All Articles

How to Set Up AIOps-Powered Alerting with Grafana Machine Learning in 2026

Step-by-step guide to setting up Grafana's machine learning features for anomaly detection, predictive alerting, and intelligent noise reduction. Stop alert fatigue with AI.

DevOpsBoysMar 22, 20265 min read
Share:Tweet

Static thresholds are broken. Setting an alert for "CPU > 80%" sounds reasonable until your batch job legitimately uses 95% CPU every night at 2 AM and pages your on-call engineer for no reason.

The fix isn't better thresholds — it's machine learning that learns what "normal" looks like for each metric and alerts only on real anomalies.

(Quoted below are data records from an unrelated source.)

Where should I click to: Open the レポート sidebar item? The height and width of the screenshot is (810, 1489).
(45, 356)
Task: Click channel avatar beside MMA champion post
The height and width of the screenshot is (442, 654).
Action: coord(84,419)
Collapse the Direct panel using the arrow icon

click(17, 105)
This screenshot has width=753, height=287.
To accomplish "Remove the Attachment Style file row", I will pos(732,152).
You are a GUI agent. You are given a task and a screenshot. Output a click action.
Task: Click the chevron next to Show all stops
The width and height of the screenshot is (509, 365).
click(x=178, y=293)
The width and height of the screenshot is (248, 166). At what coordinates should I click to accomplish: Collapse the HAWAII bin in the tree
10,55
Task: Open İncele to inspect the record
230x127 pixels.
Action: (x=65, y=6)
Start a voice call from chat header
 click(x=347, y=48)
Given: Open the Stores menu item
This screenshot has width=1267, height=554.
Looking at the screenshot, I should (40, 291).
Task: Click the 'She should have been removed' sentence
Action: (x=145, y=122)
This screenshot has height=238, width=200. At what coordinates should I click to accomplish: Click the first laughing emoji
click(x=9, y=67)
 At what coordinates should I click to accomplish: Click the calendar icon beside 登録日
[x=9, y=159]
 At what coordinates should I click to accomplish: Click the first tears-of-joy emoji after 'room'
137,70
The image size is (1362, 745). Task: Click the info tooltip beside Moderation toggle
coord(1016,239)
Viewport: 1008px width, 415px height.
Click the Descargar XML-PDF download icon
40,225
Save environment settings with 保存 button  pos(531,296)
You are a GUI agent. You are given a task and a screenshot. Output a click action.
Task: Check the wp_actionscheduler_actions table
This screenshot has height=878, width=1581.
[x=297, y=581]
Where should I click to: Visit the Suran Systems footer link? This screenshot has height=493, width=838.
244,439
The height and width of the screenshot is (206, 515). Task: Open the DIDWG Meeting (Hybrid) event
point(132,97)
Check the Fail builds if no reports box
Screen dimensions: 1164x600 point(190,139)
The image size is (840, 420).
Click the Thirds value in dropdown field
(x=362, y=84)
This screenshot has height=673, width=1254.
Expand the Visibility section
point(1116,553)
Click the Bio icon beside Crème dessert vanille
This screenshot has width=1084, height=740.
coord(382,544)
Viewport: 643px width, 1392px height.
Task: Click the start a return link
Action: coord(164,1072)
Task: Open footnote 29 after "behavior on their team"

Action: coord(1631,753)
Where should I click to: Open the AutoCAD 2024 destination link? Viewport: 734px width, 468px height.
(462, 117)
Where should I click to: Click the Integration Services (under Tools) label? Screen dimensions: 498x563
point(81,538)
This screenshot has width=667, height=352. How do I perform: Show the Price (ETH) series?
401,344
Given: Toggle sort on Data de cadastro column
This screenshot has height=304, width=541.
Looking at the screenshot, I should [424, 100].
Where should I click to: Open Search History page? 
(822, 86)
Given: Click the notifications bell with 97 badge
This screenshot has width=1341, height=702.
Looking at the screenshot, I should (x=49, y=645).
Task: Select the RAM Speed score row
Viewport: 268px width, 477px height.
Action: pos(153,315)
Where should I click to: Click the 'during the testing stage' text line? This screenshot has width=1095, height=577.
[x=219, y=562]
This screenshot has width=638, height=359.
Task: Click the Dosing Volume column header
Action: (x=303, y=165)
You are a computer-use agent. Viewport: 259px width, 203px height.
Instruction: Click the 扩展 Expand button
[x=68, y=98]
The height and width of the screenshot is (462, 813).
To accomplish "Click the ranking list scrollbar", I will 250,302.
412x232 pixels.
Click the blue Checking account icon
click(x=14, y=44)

Grafana Cloud now has ML-powered features built in. This guide walks you through setting up anomaly detection, predictive alerting, and intelligent alert grouping from scratch.

What Grafana ML Can Do

Grafana's machine learning features include:

  1. Anomaly Detection — automatically learns normal patterns and flags deviations
  2. Metric Forecasting — predicts future values (disk full in 3 days, etc.)
  3. Adaptive Alerting — dynamic thresholds that adjust to your data patterns
  4. Sift — AI-powered investigation that finds related changes when anomalies occur
  5. Alert Correlation — groups related alerts into single incidents

Prerequisites

  • Grafana Cloud account (ML features require Pro or Enterprise plan)
  • Prometheus or Grafana Mimir as data source
  • At least 2 weeks of historical metric data (ML needs training data)
  • Grafana Cloud Alerting enabled

If you're self-hosting Grafana, ML features require the Grafana ML plugin (paid).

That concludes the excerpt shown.